> _Document excerpt_
The staff contacted the subjects weekly to encourage motivation. Subjects measured their body weights daily at home, and the staff adjusted energy intake if necessary to minimize weight variability. The subjects were surveyed for dietary intake (4-day food records of Thursday through Sunday),22 23 24 body weight, and plasma lipids and lipoproteins once at screening and once during the last week of each experimental diet. Daily diet deviation records were also used as a measure of dietary compliance. Although half the subjects had the low-fat diet first, we use the expression "diet-induced change," for every variable, to mean "low-fat value minus high-fat value," regardless of the actual order of the diets.

Laboratory Analyses
Lipids, Lipoproteins, and Apolipoproteins
Venous blood samples were collected in tubes containing Na2-EDTA, 1.4 mg/mL, after the subjects had fasted for 12 to 14 hours. Plasma was prepared within 2 hours of collection, and blood and plasma were kept at 4°C until processed. Plasma total cholesterol and triglycerides were determined by enzymatic procedures on a Gilford Impact 400E analyzer. HDL-C was measured after heparin-manganese precipitation of plasma.25 These measurements were consistently in control as monitored by the Centers for Disease Control and Prevention standardization program. LDL-C was calculated from the formula of Friedewald et al26 unless triglycerides were >4.52 mmol/L (400 mg/dL), in which case LDL-C was measured in the density >1.006 g/mL ultracentrifugal plasma fraction.27 ApoA-I and apoB concentrations in plasma were determined by maximal radial immunodiffusion.28 29

Analytical Ultracentrifugation
Lipoproteins were analyzed by analytical ultracentrifugation, a procedure that provides measurements of lipoprotein mass as a function of Svedberg flotation rate (Sfo for d<1.063 g/mL lipoproteins and Fo1.20 for d<1.21 g/mL lipoproteins). Mass concentrations were determined for total LDL (Sfo 0 to 12) and for concentrations of four major LDL subclasses: LDL-I (Sfo 7 to 12), LDL-II (Sfo 5 to 7), LDL-III (Sfo 3 to 5), and LDL-IV (Sfo 0 to 3).18 Mass concentrations were also determined for IDL (Sfo 12 to 20) and VLDL (Sfo 20 to 400). For LDL, this procedure provides a measurement of peak flotation rate as well as density and diameter of the peak LDL for each subject.30 In addition, mass was determined for total HDL (Fo1.20 0 to 9) and for concentrations of two major HDL subclasses, HDL2 (Fo1.20 3.5 to 9) and HDL3 (Fo1.20 0 to 3.5).30

ApoE Phenotype
ApoE isoforms were determined by isoelectric focusing of VLDL apolipoproteins.31 32 Isoform phenotypes were designated according to recommended nomenclature.32

For all laboratory analyses, personnel were blinded as to the subjects' identity and high- or low-fat diet treatment.

> _Requirement_
Decide whether each statement agrees with the diet study excerpt: (a) Subjects weighed themselves every day at home. (b) Blood was drawn after the subjects had fasted for 24 hours. (c) Lab staff knew which diet each subject was on. For each, answer yes or no and quote the words from the excerpt that settle it.

> _Data supplied_
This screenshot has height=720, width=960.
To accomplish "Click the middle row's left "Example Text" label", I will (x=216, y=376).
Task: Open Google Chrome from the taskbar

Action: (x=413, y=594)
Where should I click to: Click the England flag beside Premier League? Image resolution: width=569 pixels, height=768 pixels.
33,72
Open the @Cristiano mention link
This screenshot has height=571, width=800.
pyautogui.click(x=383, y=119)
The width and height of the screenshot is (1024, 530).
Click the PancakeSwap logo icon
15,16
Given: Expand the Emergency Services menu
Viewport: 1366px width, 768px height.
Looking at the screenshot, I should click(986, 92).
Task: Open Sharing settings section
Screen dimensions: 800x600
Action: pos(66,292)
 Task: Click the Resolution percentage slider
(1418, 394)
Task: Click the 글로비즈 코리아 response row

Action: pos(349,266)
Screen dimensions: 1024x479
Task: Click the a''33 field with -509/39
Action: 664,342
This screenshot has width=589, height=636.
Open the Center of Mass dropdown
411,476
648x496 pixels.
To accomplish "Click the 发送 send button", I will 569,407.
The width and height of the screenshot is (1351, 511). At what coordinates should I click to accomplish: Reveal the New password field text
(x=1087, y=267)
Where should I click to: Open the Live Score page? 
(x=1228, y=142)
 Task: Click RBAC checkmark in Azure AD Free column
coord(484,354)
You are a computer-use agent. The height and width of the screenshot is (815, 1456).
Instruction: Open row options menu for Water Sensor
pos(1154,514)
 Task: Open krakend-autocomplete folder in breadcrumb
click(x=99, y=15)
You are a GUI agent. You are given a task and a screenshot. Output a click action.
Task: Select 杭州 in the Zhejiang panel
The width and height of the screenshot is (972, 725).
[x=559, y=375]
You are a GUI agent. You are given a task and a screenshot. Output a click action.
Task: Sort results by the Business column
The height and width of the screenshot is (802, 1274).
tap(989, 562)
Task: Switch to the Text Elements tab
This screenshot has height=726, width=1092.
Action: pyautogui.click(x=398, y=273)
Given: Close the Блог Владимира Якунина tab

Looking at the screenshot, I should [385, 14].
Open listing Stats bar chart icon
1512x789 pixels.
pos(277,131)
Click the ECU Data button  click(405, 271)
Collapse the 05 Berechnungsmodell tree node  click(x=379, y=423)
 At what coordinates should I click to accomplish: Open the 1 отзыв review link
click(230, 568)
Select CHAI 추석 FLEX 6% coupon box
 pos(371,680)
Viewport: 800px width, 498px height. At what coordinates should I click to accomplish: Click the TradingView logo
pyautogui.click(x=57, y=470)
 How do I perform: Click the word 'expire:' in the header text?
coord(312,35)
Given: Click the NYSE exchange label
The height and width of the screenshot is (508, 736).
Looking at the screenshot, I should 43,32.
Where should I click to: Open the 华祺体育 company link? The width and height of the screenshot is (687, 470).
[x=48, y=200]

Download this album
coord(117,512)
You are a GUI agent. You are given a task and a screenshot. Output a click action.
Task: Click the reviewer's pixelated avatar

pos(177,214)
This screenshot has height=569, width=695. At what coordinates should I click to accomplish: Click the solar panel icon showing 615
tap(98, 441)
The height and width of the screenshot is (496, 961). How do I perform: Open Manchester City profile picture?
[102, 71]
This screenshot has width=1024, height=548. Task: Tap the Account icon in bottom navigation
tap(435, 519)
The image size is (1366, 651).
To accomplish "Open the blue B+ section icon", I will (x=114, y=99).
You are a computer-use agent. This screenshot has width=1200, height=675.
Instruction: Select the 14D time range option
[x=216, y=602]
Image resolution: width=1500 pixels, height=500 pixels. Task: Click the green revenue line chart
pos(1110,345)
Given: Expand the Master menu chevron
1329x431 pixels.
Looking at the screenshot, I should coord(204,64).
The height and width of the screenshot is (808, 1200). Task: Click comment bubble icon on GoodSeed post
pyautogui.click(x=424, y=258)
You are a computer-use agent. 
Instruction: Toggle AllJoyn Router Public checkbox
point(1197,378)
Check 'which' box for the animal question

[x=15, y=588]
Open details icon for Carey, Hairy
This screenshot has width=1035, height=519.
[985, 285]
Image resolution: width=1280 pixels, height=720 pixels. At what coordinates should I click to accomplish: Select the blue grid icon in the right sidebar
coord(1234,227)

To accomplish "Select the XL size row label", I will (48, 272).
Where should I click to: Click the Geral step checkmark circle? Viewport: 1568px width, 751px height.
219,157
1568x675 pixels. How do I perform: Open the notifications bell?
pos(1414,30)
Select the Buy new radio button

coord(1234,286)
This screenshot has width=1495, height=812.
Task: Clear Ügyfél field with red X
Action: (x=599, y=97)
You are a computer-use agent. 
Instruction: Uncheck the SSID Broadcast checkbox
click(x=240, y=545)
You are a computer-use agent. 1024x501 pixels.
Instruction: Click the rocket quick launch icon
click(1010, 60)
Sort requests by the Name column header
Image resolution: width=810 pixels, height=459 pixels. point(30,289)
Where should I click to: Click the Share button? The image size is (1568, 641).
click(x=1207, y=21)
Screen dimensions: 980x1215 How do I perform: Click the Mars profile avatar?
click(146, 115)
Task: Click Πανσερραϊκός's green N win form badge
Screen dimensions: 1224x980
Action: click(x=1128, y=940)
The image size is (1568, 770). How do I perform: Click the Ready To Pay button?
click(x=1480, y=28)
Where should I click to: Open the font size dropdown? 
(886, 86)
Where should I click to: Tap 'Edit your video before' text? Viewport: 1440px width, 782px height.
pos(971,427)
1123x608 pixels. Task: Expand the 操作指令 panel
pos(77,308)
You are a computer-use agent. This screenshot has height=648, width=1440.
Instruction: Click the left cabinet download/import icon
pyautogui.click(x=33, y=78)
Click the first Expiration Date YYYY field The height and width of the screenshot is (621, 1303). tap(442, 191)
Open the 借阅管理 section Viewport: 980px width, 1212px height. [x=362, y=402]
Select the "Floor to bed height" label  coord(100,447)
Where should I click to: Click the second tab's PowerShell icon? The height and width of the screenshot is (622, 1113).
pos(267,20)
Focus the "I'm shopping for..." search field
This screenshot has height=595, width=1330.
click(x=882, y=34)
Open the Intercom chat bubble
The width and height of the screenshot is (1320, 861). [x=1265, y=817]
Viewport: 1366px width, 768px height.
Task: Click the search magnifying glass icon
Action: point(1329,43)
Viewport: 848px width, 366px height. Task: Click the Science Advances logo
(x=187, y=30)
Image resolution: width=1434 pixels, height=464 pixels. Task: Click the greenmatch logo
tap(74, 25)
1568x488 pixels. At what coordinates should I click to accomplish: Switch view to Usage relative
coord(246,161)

> _Written solution_
(a) Yes: "Subjects measured their body weights daily at home"
(b) No: "after the subjects had fasted for 12 to 14 hours"
(c) No: "personnel were blinded as to the subjects' identity and high- or low-fat diet treatment"